Was war Ihnen beiden persönlich besonders wichtig in der Kommunikation mit den Maklerpartnern?
MICHAEL ALBRECHT: Wir waren uns sehr einig darüber, dass wir von Beginn der Fusion an als ein gemeinsamer Maklervertrieb auftreten und unseren Vertriebspartnern vermitteln, dass der Maklervertrieb ein zentraler und starker Vertriebsweg der BarmeniaGothaer ist und bleibt. Unsere Vertriebspartner erhalten das Beste aus zwei Welten: Auf der einen Seite ist das Produktspektrum deutlich breiter geworden, sodass sie bei uns noch individuellere Lösungen für unterschiedliche Kundenbedarfe finden. Auf der anderen Seite erhalten sie durch die gebündelte Expertise unserer Teams eine noch bessere Unterstützung – sowohl im Tagesgeschäft als auch bei komplexeren Anfragen.
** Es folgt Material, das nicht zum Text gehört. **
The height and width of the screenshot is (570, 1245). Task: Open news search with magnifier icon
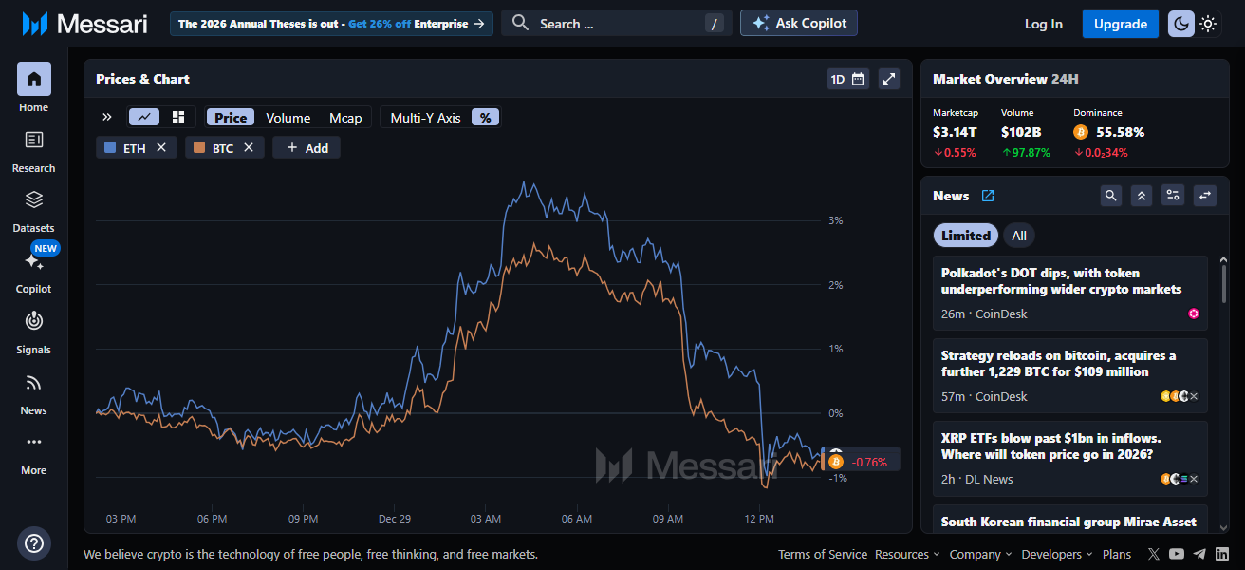[x=1110, y=195]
SIMON RÖWER: Dabei ist es uns wichtig, dass unsere Maklerpartner jederzeit Klarheit und Verlässlichkeit haben. Gerade in einer Phase des Umbruchs wie der Fusion braucht es offene Kommunikation und regelmäßige Updates. Wir haben deshalb frühzeitig Informationsformate geschaffen – von persönlichen Gesprächen bis hin zu digitalen Informationen. Transparenz und das Signal „Wir sind für euch da“ stehen für uns im Vordergrund.
Wie hat sich der Arbeitsalltag im Maklervertrieb durch die Fusion verändert?
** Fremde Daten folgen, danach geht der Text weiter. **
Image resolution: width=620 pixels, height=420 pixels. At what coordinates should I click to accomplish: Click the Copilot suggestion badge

SIMON RÖWER: Der Alltag ist vielfältiger geworden, weil wir nun auf ein breiteres Produktportfolio und mehr Ressourcen zurückgreifen können. Gleichzeitig müssen wir uns an neue Prozesse und Strukturen gewöhnen, was anfangs zusätzliche Abstimmungen bedeutete. Wir werden die Expertise noch weiter bündeln für noch passgenauere Lösungen. Die Fusion hat uns stärker gemacht und eröffnet neue Chancen im Wettbewerb.
MICHAEL ALBRECHT: Ja genau, Veränderung konnten wir im Maklervertrieb durch die Fusion spüren: Jeder von uns hat neue Kolleginnen und Kollegen dazu gewonnen, Abläufe wurden angepasst und wie erwähnt, stimmen wir uns häufiger ab. Klar, das bringt auch zusätzliche Meetings und Abstimmungen mit sich – aber es sorgt dafür, dass wir alle am gleichen Strang ziehen und gemeinsam stärker werden.
Worauf sind Sie heute am meisten stolz?
MICHAEL ALBRECHT: Wir haben den Zusammenschluss in Rekordzeit umgesetzt – in weniger als einem Jahr und sind direkt zum Beginn mit einem gemeinsamen Maklervertrieb gestartet. Die Fusion der beiden Häuser im Maklervertrieb ist reibungslos und nahezu „geräuschlos“ verlaufen. Ein außergewöhnlich starkes Teamergebnis, auf das ich sehr stolz bin.
SIMON RÖWER: Am meisten stolz bin ich auf die gemeinsame Leistung aller Beteiligten. Sämtliche Kolleginnen und Kollegen arbeiten mit großem Engagement daran, die Fusion erfolgreich zu gestalten. Wir haben gezeigt, dass zwei traditionsreiche Unternehmen ihre Stärken bündeln und etwas Neues schaffen können. Besonders erfüllt mich, dass wir unseren Maklerpartnern heute ein noch stärkeres und verlässlicheres Angebot machen können – genau das war unser Ziel.